If there was a weakness in Daniel it was this: even when he knew that mistakes (some of them serious) were being committed by his organisation, he would never stand up and contest the will of the majority. Whatever else, neither Lenin nor Trotsky were reticent in pointing out, when necessary, that what was being proposed was politically unacceptable. I did put this to him once. He smiled but did not reply. Perhaps he thought that in a climate where Marxism was under heavy siege, it was best to be emollient within his organisation. His project was clear: to help create a non-dogmatic, non-religious, non-bullshit Marxism.
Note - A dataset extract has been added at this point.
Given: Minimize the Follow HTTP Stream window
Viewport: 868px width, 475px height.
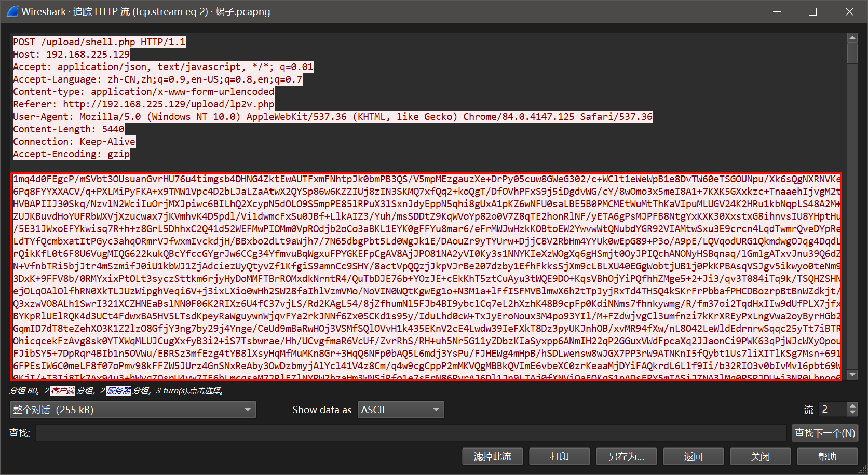Looking at the screenshot, I should point(777,11).
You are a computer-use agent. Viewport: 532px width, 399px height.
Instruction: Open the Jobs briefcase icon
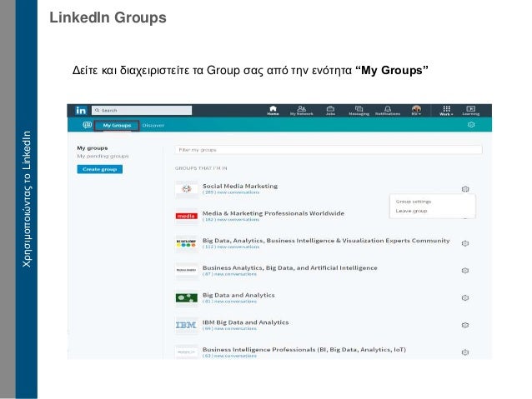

This was not an easy task in bad times, but as Sebastian Budgen, one of his friends from a younger generation, noted in a moving obituary:
Perhaps most importantly for him, Daniel also doggedly pursued a project of developing Marxist theory by cross-fertilising it with other radical currents (such as those influenced by Pierre Bourdieu and Alain Badiou), and by seeking to transmit in a critical, open but unapologetic manner the wealth of Marxism’s past to a younger generation he hoped would forge a future for it.
The last time I met Daniel, a few years ago in his favourite cafe in the Latin Quarter, he was in full flow. The disease had not sapped his will to live or think. Politics was his life-blood. We talked about the social unrest in France and whether it would be enough to bring about serious change. He shrugged his shoulders. ‘Perhaps not in our lifetimes, but we carry on fighting. What else is there to do?’ This was the spirit that animated his life as it does this book, making it one of the more intelligent and unrepentant accounts of the French far left.